• [Text section]:
+++++
We went deep into Kinango, an extremely rural area west of Kwale Town and found a friendly lady who seemed to know everything about everyone. She was incredibly jolly, pulled out some plastic chairs for us to sit under and cracked jokes the whole time. I even got to copy her collection of Sangeya music which she had recorded on her phone (another post but you can hear some of it here) at some local music festivals. In total I got more than five hours of live Sengeya and Chilewa music. In the music world, these would be called “field recordings.” Here, this is just music she cooks and cleans to.
Switching back and forth between snakes and Sengenya (in Africa it seems to be possible to have multiple conversations at once), she told us about a kid who had been bitten two days previous. She even told us where to find her, so off we went.
The child was collecting firewood around a mango tree near her home, when she was suddenly bitten by a large green snake, not once but three times on the foot. The snake bit once skated away, decided it wasn’t enough and came back and bit her twice more.
+++++
• [Provided material]:
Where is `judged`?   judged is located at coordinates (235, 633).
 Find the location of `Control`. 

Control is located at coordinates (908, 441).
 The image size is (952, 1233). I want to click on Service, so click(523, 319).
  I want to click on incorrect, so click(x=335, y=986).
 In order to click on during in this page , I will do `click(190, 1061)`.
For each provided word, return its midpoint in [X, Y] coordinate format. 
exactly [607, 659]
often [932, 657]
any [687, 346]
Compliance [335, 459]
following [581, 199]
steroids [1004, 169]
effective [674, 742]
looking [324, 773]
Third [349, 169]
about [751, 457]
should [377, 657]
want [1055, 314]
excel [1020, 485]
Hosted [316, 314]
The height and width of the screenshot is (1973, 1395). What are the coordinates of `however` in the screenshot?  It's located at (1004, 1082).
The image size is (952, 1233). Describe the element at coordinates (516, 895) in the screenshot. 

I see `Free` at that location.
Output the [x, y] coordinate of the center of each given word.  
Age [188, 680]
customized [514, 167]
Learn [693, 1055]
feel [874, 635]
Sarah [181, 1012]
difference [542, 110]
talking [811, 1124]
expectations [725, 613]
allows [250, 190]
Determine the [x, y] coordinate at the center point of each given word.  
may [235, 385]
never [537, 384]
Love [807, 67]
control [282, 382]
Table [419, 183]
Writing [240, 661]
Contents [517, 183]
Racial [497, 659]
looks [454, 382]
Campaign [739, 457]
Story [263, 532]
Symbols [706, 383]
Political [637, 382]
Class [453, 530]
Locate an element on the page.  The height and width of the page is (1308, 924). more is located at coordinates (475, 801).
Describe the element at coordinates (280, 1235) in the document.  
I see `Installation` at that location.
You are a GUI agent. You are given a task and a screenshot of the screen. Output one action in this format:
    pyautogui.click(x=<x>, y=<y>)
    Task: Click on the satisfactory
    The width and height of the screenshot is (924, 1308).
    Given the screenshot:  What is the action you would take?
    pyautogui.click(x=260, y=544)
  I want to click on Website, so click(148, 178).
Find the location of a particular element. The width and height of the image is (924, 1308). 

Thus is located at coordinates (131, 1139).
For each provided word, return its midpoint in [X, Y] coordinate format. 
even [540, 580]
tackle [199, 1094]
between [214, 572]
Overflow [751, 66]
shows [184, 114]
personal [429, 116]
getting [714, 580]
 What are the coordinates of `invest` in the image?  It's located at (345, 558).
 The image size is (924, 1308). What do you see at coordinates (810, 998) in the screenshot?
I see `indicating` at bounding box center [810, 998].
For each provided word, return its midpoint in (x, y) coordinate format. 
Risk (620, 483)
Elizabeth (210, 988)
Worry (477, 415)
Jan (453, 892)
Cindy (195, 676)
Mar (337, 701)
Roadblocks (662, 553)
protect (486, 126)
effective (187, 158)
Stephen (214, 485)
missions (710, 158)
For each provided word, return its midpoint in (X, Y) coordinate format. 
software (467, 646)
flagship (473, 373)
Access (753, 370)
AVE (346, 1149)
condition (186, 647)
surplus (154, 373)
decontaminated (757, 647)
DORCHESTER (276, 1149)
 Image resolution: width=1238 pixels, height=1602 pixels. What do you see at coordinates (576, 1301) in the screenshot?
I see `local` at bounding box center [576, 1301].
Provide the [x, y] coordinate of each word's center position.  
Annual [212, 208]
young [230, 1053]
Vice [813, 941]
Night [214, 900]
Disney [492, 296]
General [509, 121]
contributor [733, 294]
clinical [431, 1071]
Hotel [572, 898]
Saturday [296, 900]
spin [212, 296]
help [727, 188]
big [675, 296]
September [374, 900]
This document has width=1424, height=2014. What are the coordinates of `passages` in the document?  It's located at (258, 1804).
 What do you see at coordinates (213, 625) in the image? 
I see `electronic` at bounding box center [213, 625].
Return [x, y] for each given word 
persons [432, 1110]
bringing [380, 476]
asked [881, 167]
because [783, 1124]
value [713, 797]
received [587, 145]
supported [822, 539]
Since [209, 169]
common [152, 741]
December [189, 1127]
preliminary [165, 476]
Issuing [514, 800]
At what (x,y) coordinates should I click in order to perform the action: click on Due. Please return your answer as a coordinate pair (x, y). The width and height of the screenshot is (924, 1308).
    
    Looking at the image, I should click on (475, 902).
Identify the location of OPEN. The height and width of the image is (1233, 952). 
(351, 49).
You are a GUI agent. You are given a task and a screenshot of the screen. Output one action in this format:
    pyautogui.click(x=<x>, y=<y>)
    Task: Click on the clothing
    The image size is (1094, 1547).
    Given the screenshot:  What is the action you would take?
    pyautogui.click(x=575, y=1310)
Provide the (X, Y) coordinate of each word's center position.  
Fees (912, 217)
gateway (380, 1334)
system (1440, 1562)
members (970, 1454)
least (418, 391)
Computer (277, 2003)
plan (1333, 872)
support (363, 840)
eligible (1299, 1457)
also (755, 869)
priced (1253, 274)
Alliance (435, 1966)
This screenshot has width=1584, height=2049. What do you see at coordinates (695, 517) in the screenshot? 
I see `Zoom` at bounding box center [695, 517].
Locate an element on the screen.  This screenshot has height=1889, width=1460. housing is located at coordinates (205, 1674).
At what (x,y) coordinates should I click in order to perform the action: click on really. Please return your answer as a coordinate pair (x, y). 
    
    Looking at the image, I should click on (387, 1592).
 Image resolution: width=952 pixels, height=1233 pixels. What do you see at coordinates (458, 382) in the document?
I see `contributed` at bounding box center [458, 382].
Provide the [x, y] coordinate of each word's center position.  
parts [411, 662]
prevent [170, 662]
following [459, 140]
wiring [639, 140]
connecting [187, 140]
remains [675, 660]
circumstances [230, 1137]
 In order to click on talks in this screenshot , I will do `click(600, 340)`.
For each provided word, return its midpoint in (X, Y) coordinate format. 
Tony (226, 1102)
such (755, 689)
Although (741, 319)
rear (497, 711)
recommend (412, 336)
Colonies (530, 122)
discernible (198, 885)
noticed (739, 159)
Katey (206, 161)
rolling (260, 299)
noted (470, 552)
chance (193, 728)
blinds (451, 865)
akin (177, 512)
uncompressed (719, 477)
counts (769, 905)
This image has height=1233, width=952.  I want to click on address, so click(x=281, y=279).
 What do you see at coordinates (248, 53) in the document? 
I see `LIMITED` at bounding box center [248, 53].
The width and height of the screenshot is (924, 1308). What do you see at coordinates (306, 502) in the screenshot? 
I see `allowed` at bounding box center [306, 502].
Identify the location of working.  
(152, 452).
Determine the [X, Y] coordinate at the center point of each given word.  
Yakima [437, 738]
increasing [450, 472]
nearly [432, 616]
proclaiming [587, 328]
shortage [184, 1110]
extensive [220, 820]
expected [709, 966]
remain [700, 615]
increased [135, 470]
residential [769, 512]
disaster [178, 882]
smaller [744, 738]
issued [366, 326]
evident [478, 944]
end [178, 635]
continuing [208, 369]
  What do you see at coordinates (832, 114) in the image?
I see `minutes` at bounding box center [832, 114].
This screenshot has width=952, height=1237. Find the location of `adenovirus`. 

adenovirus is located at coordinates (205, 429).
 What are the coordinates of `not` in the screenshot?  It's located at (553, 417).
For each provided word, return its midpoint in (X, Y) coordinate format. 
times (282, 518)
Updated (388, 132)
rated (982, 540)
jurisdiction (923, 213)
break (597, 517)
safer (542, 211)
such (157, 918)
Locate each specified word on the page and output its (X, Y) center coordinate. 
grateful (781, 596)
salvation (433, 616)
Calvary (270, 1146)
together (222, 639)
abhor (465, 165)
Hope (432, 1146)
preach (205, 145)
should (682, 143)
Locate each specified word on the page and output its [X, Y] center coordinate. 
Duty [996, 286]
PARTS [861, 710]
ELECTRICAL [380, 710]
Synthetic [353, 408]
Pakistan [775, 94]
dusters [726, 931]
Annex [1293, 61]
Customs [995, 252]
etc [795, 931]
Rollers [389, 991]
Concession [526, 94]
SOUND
+++++
Print the full Kinango snakebite account again, word for word. You won't need the rows for this.

• [Solution to the exercise]:
We went deep into Kinango, an extremely rural area west of Kwale Town and found a friendly lady who seemed to know everything about everyone. She was incredibly jolly, pulled out some plastic chairs for us to sit under and cracked jokes the whole time. I even got to copy her collection of Sangeya music which she had recorded on her phone (another post but you can hear some of it here) at some local music festivals. In total I got more than five hours of live Sengeya and Chilewa music. In the music world, these would be called “field recordings.” Here, this is just music she cooks and cleans to.
Switching back and forth between snakes and Sengenya (in Africa it seems to be possible to have multiple conversations at once), she told us about a kid who had been bitten two days previous. She even told us where to find her, so off we went.
The child was collecting firewood around a mango tree near her home, when she was suddenly bitten by a large green snake, not once but three times on the foot. The snake bit once skated away, decided it wasn’t enough and came back and bit her twice more.